With the Aurora, Oldsmobile tried to ride the praise of the car by launching other models that borrowed styling cues from the Aurora such as the Intrigue and Alero, as well as the redesigned Eighty-Eight, Silhouette, Cutlass, and Bravada. The Oldsmobile "rocket" logo was even updated to be more in-line with the Aurora's emblem. Because of this, a rumor started circulating at the time that the name of the whole Oldsmobile marque would be changed to simply "Aurora."
Early design work on what would become the Aurora began as early as the late 1980s and manifested itself with a 1989 engineering concept known as the Oldsmobile Tube Car. Beyond the overall similar shape, the Tube Car featured many detailed elements that were later found on the production automobile, including a full-width taillamp, wraparound rear windshield, and frameless windows. Unlike the eventual production car, the Tube Car was of a pillarless hardtop design with suicide doors.

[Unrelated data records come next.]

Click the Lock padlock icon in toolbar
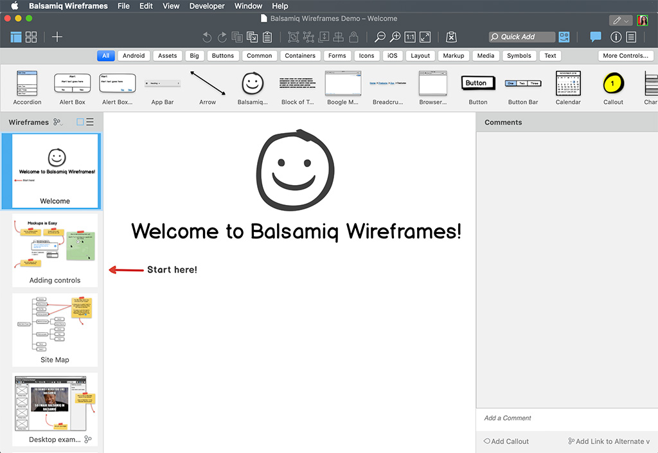The width and height of the screenshot is (658, 453). (x=353, y=37)
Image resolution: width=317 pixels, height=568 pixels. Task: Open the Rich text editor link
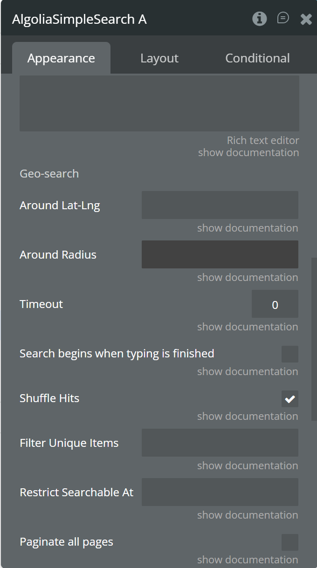[x=262, y=140]
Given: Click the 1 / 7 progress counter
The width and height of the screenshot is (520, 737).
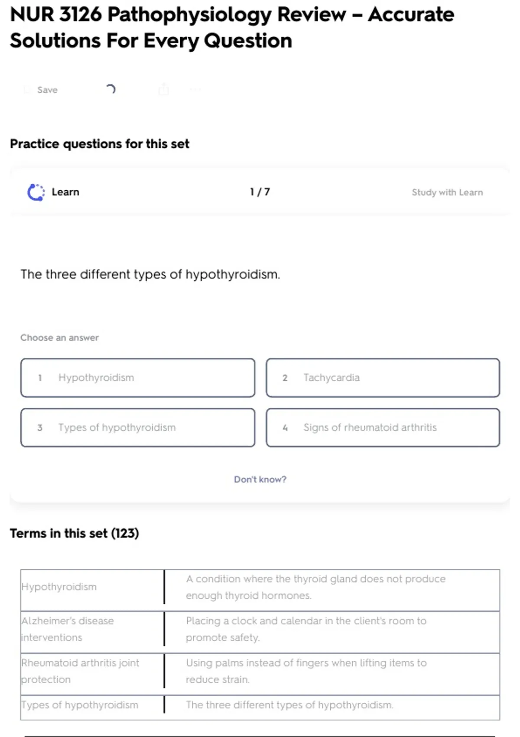Looking at the screenshot, I should (260, 192).
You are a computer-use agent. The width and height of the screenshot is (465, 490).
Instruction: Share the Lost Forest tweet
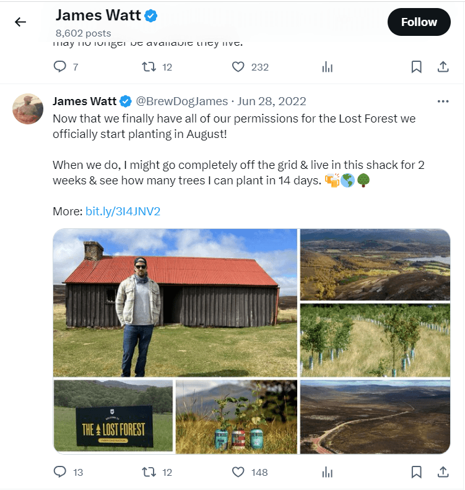click(443, 472)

After much research and development, the Aurora went into production on January 31, 1994, and was released for the 1995 model year. It hosted a number of luxury and technologically advanced standard features including dual-zone climate control, leather seating surfaces, burl walnut interior accents, and power adjustable front seats with 2-position memory. An onboard computer displaying the date, current gas consumption, and other information was standard.
The Aurora also came standard with Oldsmobile's 4.0L L47 Aurora V8 engine, a DOHC engine based on Cadillac's 4.6L Northstar V8. The Northstar engine and 4T-80E had been exclusive to Cadillac prior to the Aurora. The Aurora had a drag coefficient of 0.32.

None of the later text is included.